Effective antibiotic dosing in the presence of resistant strains.

Mathematical models can be very useful in determining efficient and successful antibiotic dosing regimens. In this study, we consider the problem of determining optimal antibiotic dosing when bacteria resistant to antibiotics are present in addition to susceptible bacteria. We consider two different models of resistance acquisition, both involve the horizontal transfer (HGT) of resistant genes from a resistant to a susceptible strain. Modeling studies on HGT and study of optimal antibiotic dosing protocols in the literature, have been mostly focused on transfer of resistant genes via conjugation, with few studies on HGT via transformation. We propose a deterministic ODE based model of resistance acquisition via transformation, followed by a model that takes into account resistance acquisition through conjugation. Using a numerical optimization algorithm to determine the 'best' antibiotic dosing strategy.

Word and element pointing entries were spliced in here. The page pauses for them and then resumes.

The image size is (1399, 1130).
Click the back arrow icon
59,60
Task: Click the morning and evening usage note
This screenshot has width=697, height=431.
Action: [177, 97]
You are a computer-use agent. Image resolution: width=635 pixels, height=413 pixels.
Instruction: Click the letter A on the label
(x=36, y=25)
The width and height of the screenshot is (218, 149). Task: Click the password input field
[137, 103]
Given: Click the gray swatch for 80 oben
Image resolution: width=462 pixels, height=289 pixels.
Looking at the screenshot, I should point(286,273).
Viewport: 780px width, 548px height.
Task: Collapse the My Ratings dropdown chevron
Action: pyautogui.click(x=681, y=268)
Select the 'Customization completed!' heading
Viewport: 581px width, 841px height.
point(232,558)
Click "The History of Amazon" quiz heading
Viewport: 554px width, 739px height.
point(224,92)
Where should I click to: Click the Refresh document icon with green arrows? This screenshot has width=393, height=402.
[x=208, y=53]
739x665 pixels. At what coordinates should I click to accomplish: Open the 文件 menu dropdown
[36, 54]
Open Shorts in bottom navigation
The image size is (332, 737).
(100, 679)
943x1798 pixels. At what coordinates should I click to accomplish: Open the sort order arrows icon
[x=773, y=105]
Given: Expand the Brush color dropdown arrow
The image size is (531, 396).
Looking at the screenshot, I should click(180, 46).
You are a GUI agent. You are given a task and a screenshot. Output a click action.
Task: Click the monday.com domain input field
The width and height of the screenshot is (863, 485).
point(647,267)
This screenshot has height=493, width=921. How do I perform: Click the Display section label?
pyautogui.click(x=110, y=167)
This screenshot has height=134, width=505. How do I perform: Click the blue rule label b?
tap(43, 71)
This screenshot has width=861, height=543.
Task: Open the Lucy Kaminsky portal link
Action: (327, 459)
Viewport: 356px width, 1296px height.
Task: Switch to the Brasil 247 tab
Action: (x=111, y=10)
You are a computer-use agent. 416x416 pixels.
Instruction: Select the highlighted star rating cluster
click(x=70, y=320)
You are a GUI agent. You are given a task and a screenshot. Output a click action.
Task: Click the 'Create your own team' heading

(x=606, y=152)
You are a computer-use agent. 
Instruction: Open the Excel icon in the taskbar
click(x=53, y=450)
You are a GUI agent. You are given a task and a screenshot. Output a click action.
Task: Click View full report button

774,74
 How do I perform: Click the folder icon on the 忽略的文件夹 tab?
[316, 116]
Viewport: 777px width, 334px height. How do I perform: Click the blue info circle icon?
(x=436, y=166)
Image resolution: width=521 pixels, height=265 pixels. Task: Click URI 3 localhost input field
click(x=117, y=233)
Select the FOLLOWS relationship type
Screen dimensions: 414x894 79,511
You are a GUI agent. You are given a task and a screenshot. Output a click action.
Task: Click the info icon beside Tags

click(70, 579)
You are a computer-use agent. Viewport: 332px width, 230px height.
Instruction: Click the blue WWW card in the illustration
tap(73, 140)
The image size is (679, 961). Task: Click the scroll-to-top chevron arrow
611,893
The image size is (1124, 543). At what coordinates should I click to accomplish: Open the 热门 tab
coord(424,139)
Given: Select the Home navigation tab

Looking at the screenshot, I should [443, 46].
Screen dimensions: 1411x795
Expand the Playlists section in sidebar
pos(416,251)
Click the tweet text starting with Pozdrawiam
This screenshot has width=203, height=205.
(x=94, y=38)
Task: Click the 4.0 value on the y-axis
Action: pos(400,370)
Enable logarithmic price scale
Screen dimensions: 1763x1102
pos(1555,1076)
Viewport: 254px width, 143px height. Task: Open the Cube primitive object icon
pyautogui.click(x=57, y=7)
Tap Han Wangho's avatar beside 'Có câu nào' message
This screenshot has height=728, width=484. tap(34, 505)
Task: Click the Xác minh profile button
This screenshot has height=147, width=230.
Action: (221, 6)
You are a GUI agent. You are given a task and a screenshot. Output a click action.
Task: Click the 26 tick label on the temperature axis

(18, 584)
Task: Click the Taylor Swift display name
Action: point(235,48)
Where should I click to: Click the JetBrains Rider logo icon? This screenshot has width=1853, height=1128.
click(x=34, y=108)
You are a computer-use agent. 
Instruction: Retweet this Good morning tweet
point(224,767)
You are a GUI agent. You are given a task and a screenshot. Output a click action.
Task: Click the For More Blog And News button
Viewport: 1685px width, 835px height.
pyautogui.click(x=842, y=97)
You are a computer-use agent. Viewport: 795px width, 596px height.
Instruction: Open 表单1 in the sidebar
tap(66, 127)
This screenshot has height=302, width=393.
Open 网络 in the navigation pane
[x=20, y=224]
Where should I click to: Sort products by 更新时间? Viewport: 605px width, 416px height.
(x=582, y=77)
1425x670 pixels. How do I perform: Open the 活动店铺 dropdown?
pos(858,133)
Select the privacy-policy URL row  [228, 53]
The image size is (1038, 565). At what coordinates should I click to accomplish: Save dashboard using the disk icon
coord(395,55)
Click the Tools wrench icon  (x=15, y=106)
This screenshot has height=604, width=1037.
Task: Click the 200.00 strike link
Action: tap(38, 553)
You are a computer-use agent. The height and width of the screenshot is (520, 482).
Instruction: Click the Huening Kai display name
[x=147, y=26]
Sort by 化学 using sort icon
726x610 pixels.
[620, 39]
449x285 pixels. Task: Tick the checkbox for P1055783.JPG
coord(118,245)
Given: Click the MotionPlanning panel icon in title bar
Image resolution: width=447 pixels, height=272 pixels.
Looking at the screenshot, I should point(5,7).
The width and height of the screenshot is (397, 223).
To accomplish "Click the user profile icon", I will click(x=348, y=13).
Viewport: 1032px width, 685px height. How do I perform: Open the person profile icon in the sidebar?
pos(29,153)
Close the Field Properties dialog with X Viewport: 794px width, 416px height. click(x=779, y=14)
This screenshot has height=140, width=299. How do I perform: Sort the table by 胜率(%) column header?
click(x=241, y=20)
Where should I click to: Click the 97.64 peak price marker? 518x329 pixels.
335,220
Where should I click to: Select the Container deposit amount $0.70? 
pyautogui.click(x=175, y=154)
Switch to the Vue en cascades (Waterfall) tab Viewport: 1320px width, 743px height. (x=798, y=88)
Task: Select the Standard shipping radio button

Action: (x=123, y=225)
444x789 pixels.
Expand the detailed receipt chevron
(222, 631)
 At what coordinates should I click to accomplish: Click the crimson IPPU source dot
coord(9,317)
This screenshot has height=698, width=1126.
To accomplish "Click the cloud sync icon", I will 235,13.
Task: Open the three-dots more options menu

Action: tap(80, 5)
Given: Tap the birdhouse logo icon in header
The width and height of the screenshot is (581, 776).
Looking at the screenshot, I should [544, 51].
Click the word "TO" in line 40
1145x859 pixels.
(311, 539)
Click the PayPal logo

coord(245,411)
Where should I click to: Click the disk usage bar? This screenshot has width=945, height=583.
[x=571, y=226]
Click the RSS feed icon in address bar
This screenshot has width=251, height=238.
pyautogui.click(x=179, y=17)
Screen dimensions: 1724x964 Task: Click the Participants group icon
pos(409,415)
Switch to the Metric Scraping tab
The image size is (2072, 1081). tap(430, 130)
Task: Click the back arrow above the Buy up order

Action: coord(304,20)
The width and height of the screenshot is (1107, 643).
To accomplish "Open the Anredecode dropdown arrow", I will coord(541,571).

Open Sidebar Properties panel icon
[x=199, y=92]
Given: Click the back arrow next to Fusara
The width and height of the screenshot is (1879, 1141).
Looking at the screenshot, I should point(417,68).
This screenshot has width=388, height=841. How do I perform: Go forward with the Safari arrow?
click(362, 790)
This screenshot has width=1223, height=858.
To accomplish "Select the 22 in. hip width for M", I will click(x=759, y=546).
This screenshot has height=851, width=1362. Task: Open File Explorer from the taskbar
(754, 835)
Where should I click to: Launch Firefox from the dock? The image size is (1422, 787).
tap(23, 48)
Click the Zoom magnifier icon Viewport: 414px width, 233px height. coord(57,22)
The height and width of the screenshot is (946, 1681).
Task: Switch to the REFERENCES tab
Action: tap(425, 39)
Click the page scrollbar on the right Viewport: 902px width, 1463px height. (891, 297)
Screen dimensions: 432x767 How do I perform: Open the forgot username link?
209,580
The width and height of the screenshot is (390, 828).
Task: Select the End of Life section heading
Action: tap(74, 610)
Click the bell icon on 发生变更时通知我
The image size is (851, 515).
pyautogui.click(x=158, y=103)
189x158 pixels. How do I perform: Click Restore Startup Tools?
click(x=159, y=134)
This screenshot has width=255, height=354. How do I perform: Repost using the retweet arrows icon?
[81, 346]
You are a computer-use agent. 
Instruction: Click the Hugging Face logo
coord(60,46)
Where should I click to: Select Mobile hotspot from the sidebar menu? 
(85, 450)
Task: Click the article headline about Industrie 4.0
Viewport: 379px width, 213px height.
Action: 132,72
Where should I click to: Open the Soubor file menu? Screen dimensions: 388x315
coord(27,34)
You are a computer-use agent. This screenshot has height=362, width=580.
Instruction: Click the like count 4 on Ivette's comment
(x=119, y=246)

To illustrate our optimization method, we first consider optimal dosing when all the bacteria are susceptible to the antibiotic. We then consider the case where resistant strains are present. We note that constant periodic dosing may not always succeed in eradicating the bacteria while an optimal dosing protocol is successful. We determine the optimal dosing strategy in two different scenarios: one where the total bacterial population is to be minimized, and the next where we want to minimize the bacterial population at the end of the dosing period. We observe that the optimal strategy in the first case involves high initial dosing with dose tapering as time goes on, while in the second case, the optimal dosing strategy is to increase the dosing at the beginning of the dose cycles followed by a possible dose tapering. As a follow up study we intend to look at models where 'persistent' bacteria may be present in additional to resistant and susceptible strain and determine the optimal dosing protocols in this case.